State Rep. Jonathan Steinberg, D-Westport, agreed. 

“We need more high level psychiatrists to be willing to take something beyond private insurance if we’re going to address this problem. Way too many of them only accept effectively cash on the barrelhead,” he said.

The bill would also require the Department of Children and Families to offer grants to families for drugs and treatments that have not been approved by the Food and Drug Administration, or for intensive treatments that are not covered under Medicaid, but have been prescribed to treat a mental health condition. 

State Rep. William Petit, R-Plainville, who is also a physician, told CT Examiner that sometimes doctors will prescribe drugs that have been approved by the FDA for adults but not for children although they have been found effective for both, for example Zyprexa for bipolar disorder or Clozapine for schizophrenia. 

But Gifford said she had some concerns about the program — mainly who would decide what should or should not be covered, and whether it could encourage other insurance providers not to cover these treatments if they knew there was a state program available. 

The bill also requires HUSKY to reimburse mental health providers with a master’s degree in social work, further expanding the available pool of providers. Currently, it will only reimburse those who are licensed clinical social workers.
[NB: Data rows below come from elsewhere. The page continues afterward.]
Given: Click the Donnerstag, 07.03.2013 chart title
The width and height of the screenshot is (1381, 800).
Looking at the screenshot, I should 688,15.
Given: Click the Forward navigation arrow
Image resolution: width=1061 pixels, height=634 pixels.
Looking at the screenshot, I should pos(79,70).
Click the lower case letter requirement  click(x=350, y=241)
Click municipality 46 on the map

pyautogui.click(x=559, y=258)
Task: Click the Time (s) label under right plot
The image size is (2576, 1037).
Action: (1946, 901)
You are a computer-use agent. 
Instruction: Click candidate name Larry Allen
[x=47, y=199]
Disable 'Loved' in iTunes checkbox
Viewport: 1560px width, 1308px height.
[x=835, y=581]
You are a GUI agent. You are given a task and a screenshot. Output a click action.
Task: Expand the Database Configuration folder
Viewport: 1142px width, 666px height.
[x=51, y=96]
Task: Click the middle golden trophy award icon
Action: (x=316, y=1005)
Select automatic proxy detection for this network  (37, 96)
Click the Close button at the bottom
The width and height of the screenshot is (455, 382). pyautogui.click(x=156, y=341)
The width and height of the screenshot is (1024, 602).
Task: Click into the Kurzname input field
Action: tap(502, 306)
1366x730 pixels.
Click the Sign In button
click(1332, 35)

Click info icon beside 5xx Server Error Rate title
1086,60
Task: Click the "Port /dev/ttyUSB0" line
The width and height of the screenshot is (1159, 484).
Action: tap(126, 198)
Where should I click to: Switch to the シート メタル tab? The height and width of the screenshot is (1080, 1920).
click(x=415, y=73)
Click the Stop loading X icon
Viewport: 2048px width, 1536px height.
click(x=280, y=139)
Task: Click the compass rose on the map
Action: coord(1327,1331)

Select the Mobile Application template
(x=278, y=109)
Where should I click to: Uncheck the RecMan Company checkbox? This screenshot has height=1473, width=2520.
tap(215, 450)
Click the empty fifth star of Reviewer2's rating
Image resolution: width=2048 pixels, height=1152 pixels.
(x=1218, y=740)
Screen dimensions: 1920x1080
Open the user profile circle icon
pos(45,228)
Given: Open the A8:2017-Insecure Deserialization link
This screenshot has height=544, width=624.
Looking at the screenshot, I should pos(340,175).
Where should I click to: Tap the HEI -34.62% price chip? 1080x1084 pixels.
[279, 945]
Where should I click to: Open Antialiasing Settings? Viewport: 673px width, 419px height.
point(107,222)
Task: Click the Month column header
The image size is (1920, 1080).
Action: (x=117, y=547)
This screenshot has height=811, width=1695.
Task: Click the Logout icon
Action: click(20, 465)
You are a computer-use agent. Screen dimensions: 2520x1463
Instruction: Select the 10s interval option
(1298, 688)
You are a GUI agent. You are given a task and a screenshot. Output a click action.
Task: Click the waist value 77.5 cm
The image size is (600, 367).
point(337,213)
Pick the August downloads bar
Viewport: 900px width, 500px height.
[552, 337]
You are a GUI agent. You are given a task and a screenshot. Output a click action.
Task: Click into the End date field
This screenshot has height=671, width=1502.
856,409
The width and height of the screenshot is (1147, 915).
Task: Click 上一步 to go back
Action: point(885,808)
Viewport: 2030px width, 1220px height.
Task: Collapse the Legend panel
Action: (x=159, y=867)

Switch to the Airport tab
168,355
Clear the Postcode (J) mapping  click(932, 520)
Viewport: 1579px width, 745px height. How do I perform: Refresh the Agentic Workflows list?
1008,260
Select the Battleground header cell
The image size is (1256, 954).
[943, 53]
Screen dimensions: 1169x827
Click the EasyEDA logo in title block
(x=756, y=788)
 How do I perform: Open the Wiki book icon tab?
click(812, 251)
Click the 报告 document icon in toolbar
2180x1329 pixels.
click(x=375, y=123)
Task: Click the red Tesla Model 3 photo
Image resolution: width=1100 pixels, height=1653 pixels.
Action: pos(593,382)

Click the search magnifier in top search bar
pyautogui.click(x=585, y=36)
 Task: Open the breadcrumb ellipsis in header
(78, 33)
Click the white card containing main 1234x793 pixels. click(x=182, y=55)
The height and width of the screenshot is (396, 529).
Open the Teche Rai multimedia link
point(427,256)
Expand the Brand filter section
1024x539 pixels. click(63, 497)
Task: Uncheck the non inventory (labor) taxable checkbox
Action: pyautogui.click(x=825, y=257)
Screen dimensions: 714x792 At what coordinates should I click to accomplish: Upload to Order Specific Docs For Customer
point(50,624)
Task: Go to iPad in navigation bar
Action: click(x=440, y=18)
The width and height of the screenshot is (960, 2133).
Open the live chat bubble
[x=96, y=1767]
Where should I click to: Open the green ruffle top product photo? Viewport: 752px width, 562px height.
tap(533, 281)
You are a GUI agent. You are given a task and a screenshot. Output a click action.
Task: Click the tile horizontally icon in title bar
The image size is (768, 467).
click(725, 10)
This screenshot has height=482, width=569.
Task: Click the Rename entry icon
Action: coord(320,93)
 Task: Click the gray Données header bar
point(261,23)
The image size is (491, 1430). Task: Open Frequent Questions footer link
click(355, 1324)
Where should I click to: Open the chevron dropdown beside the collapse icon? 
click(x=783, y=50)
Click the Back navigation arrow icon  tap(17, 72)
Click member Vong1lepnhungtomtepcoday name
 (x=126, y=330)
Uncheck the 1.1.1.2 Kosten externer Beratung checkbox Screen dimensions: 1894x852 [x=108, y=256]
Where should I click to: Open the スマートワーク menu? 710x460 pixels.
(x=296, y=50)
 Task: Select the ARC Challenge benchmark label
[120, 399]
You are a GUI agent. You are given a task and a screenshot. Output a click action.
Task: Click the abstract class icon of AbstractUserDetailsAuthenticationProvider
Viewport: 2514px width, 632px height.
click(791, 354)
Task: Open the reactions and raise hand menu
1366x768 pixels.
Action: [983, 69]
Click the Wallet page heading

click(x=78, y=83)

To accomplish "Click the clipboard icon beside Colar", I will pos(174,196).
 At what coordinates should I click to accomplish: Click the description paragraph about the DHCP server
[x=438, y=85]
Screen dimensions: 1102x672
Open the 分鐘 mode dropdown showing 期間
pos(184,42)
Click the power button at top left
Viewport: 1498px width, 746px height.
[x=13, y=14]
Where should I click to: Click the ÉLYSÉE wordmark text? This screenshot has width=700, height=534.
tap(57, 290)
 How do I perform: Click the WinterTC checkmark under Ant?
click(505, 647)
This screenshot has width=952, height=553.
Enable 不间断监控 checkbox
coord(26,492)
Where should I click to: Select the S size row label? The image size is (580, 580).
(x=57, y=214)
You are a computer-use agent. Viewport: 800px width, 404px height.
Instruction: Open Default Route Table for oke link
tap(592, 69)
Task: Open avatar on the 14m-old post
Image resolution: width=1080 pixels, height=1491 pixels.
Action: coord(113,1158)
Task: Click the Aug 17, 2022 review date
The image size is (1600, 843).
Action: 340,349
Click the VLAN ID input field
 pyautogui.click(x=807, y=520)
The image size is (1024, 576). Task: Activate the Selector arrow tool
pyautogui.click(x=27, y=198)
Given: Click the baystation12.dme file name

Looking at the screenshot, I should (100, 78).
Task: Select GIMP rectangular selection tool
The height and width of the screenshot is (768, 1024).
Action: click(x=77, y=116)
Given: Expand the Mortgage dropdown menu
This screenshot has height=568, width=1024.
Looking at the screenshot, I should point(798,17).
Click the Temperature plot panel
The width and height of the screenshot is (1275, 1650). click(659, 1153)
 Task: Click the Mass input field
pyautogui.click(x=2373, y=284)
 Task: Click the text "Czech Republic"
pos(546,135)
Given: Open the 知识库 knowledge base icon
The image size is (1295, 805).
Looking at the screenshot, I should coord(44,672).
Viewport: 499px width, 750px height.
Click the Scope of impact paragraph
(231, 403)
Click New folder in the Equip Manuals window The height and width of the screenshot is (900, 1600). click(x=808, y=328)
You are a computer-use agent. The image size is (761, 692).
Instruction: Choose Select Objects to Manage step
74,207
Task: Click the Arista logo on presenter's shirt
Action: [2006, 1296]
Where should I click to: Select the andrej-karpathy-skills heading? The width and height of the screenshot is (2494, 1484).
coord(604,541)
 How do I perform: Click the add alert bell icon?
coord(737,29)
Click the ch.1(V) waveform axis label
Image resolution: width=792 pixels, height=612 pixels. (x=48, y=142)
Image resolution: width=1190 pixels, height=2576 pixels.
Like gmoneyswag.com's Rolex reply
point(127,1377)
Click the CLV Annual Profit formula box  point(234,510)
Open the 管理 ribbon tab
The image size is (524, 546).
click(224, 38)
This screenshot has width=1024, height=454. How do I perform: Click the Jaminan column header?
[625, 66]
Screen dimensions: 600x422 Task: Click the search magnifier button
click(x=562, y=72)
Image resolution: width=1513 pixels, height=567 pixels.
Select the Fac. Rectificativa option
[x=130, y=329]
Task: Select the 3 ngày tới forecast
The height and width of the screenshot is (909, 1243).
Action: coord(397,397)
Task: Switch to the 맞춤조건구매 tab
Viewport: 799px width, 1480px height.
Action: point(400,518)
It also requires insurers to cover “intensive” and “evidence-based” mental health services for adolescents and children.

Victoria Veltri, executive director at the Office of Healthcare Strategy, also pointed out that there was nothing in the proposed bill as written that penalizes providers who fail to take in-network insurance or HUSKY. 

Linehan told CT Examiner that she doesn’t yet know what the bill will cost overall, but she said that she expected that the programs would be funded by a combination of state budget funds and money from federal coronavirus relief funds.